After several gang members get killed by the LAPD, the leaders vow revenge. Concurrently, Lt. Ethan Bishop (Austin Stoker) gets sent to Precinct 13 as it’s set to be decommissioned and only a skeleton staff remains as it shuts down. After a flurry of events occur, Bishop and the rest of the folks still at the precinct must fend for themselves as they’re ambushed from all sides by this gang with the building and their limited firearms being their only protection.
The buildup to the story within this film succeeds because of its simplicity. The premise and the backstory don’t really matter because the film sets up for blood-thirsty gang members trying to kill everyone within the precinct. Due to the location of the precinct, it lands in a sparsely populated area of Los Angeles, which means the gunshots will not be that widely heard, therefore eliminating the possibility for assistance. In the building, we have some police officers, secretaries, and prisoners that were escorted to the precinct initially for a quick stop but now got stock in this messy situation. The rest of the film details the efforts to survive the potential onslaught that awaits them.
The film comes together through the mind of John Carpenter, who knows how to take a simple premise and make it shine. He would do this similarly and more famously two years later with Halloween. His work in this film shows that he can build a tense atmosphere and put his characters up against a wall. These characters are outmanned and have far less weaponry to take on their foes. While watching it, I could not help but feel the influences of George Romero’s Night of the Living Dead, but instead of zombies, put in gangsters. It creates that fear for the unknown and the feeling that they could break-in at any minute.
The only way to survive the night comes from true collaboration from everyone in the building so there comes the time when the officers need to uncuff the prisoners for their assistance. It creates the illusion of mistrust that soon dissipates because human survival instincts kick in. When it comes to surviving an incident like this, all preconceived notions and prejudices must be thrown out the window. That leads to the best results. It also certainly helps that the brutality at hand makes itself evident early on in the film. No one is safe from this attack, therefore differences must be put aside if they want to live to see the next day.
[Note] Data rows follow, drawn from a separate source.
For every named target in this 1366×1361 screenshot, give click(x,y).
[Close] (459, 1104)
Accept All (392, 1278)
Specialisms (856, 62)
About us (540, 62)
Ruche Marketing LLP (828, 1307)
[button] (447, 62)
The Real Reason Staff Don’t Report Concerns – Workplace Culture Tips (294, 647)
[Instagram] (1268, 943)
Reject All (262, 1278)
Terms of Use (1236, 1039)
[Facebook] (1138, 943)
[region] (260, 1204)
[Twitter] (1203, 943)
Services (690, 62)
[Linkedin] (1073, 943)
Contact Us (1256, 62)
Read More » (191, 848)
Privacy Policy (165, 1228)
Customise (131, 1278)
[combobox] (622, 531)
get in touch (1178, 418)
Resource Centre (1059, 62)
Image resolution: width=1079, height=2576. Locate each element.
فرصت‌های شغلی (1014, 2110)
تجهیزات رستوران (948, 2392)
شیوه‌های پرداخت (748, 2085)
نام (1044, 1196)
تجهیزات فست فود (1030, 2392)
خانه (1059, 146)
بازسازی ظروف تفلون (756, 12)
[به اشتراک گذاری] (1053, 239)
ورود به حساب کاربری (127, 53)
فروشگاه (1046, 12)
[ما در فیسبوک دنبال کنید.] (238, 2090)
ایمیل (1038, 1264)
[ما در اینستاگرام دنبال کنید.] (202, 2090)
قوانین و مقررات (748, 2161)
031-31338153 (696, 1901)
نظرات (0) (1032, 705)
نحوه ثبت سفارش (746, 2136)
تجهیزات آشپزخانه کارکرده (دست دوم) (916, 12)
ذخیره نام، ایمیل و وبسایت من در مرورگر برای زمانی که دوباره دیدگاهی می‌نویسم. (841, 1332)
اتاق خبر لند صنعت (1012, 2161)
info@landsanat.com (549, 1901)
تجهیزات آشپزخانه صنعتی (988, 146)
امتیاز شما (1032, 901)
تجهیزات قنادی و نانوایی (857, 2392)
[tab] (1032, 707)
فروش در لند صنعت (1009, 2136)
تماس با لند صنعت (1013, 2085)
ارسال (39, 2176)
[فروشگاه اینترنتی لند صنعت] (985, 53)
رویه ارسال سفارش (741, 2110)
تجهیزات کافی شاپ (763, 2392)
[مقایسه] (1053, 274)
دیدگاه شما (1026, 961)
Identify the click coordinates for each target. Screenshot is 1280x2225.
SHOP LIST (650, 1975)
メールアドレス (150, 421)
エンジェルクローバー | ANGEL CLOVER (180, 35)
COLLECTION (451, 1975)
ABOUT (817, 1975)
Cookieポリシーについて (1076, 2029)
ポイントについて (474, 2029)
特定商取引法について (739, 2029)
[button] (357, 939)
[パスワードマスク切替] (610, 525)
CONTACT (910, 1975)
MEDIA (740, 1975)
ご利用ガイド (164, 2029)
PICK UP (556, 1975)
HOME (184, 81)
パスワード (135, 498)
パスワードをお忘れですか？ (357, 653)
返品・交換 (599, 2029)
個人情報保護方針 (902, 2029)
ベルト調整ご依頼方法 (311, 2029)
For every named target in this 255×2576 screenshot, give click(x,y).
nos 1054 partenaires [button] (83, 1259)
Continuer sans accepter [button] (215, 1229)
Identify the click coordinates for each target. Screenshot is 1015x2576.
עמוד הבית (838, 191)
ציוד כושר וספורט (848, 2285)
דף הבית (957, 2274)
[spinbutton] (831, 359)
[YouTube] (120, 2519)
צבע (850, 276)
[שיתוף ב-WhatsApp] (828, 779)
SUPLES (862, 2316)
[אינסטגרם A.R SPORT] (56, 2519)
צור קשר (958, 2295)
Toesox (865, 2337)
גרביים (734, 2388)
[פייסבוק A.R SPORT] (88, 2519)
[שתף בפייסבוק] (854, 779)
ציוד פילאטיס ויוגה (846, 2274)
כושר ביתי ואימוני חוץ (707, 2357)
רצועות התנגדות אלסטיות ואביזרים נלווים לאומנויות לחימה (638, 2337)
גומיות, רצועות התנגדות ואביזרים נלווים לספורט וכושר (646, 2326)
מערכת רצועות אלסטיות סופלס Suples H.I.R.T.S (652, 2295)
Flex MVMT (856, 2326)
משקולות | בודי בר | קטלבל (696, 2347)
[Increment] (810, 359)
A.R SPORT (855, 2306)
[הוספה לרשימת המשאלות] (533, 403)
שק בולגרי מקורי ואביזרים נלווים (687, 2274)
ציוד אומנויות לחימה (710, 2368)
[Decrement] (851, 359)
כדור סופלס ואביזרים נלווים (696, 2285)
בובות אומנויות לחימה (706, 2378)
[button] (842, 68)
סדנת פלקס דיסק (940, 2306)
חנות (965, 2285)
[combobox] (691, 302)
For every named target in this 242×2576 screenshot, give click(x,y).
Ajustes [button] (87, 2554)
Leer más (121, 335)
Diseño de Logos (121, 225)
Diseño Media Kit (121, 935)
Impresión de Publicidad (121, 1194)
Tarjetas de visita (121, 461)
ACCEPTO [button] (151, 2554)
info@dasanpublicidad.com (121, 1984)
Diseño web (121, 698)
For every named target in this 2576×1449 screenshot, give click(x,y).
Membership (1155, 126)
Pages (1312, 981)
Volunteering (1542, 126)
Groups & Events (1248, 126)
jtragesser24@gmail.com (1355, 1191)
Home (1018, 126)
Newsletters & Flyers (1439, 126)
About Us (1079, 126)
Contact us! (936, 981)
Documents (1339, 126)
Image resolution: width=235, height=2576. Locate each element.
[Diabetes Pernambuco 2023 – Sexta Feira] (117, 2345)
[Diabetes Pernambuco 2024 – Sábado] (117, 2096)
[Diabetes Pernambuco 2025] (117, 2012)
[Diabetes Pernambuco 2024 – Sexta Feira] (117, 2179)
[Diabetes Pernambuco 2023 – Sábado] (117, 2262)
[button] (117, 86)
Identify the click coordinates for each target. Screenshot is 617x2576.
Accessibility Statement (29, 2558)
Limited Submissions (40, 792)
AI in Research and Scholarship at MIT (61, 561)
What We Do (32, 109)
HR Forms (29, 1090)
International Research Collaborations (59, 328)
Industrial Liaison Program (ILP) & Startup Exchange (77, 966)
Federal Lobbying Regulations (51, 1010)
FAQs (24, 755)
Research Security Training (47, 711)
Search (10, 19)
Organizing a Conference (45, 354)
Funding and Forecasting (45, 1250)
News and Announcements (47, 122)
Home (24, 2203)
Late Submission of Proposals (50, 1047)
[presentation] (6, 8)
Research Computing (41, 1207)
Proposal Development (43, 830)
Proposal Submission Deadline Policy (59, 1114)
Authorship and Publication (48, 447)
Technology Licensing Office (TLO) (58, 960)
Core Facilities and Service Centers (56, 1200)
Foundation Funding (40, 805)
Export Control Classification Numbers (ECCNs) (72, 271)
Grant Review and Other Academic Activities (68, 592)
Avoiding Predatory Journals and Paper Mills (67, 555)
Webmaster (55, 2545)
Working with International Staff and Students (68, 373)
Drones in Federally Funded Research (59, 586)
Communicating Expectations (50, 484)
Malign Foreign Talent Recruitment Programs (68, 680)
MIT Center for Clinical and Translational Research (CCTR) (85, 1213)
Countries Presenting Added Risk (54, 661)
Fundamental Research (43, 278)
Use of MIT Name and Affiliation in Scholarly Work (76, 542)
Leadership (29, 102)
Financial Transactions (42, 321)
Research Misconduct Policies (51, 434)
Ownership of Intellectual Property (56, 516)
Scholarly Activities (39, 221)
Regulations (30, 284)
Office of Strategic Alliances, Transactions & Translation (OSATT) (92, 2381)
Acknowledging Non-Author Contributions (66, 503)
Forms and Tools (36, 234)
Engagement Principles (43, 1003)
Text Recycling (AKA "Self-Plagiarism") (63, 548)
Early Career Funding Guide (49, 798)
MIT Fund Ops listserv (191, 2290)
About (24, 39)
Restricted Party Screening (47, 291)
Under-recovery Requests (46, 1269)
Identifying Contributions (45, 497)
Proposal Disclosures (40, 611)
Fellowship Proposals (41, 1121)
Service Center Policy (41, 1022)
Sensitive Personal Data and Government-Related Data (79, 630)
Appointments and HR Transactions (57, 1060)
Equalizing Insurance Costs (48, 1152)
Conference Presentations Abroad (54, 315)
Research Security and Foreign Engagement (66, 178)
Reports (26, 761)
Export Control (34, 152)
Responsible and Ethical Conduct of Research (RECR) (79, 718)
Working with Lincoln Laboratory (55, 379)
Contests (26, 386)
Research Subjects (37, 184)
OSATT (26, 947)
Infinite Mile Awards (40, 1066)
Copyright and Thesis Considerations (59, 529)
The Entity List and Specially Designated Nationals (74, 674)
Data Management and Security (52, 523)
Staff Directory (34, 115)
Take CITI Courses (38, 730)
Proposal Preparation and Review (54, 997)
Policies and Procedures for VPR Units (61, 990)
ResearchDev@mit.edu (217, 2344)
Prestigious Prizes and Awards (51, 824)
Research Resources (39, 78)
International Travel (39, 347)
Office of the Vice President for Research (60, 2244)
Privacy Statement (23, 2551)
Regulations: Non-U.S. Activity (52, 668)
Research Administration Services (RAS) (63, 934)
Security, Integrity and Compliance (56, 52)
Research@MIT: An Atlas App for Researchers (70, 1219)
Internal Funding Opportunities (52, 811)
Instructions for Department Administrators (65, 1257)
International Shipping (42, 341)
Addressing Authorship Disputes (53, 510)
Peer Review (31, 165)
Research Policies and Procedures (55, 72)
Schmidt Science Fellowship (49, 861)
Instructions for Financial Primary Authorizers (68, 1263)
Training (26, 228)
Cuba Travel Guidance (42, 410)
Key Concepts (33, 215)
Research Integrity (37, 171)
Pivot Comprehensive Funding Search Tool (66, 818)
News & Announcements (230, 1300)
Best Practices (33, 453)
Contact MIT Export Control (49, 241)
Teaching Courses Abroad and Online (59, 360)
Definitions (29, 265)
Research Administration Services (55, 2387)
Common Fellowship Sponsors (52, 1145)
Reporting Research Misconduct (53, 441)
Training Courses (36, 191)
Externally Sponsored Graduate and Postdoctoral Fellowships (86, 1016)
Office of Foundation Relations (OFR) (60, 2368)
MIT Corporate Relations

Assault on Precinct 13 definitely looks and feels like a 70s film. Whether it be the very 70s hairstyle to the typical grunge aesthetic employed at that time. Also, add in an incredible soundtrack and it all comes together for something that belongs in that decade but still carries its entertainment value more than 40 years later. The narrative tells a simple story of survival, where no real character growth occurs because they just need to get through this night. With no help in sight, all they have is each other. It provides the thrills and a nice compact story that seeks to entertain and certainly accomplishes just that.